Dengeleri alt üst eden küresel salgına hazırlıksız yakalanan siyasi irade, liderinden bağımsız bir kriz yönetimi sergileyemiyor. Gerçekleri halkına anlatmayı ahlaki ve mesleki bir görev sayan hekimler devreye girip iktidarın oyunlarını bozunca hedef noktasına konuluyor. Saldırı için de iktidarın ortakçısı olan MHP görev alıyor.
Bir plan doğrultusunda gelişen linç kampanyası doğal olarak halkı ve en önemlisi sağlık kurumlarını etkiliyor.
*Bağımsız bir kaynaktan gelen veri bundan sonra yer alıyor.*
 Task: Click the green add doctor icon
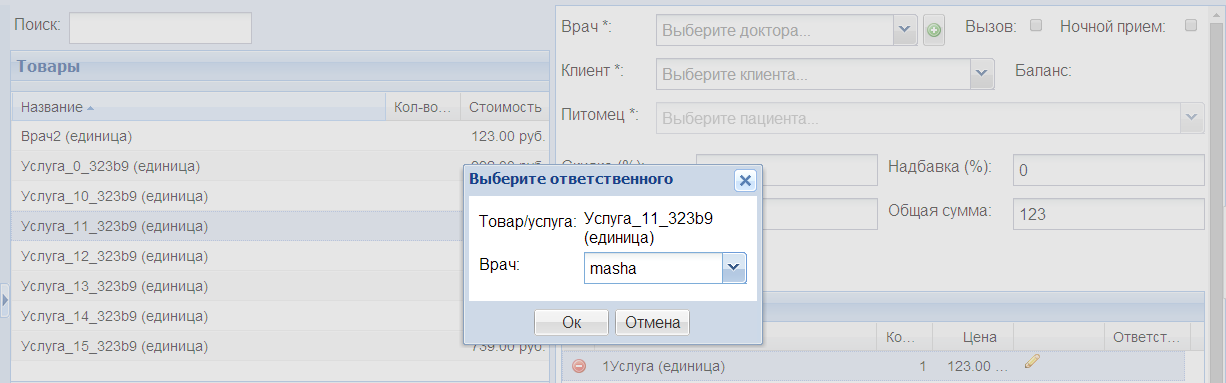coord(933,31)
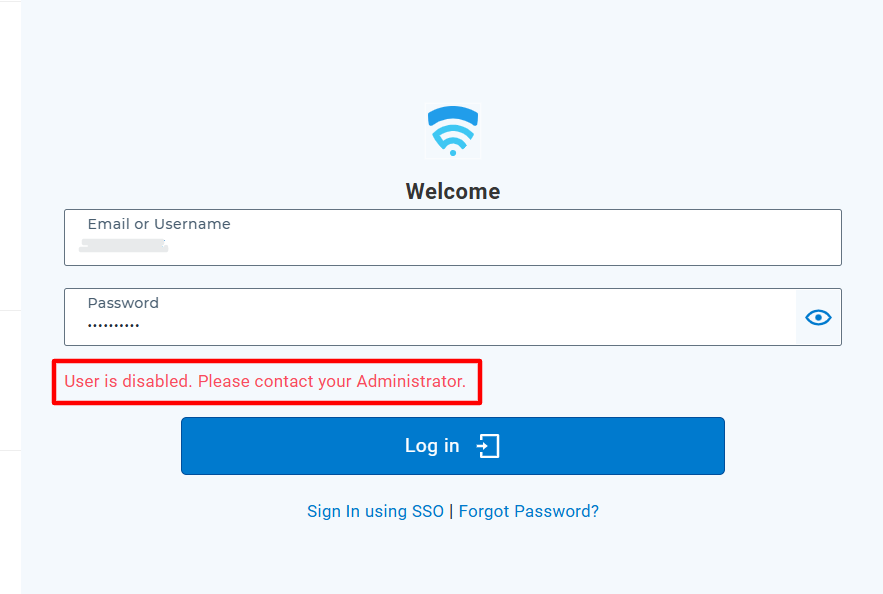883x594 pixels.
Task: Open the Sign In using SSO link
Action: coord(375,511)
Siyasi aktörün hedef göstermesinden cesaret alan halk, böylesi bir felaket döneminde canları pahasına çalışan hekimlere fiziki saldırıda bulunabiliyor.
Bu yöntemlerden birisi olan “mobbing”, yani “psikolojik şiddet” ile sağlık çalışanlarını bezdiriyorlar. Daha da ötesi, uyguladıkları “cinsiyet ayrımcılığı” ile kadınları bastırmaya, onları yıldırmaya çalışıyorlar.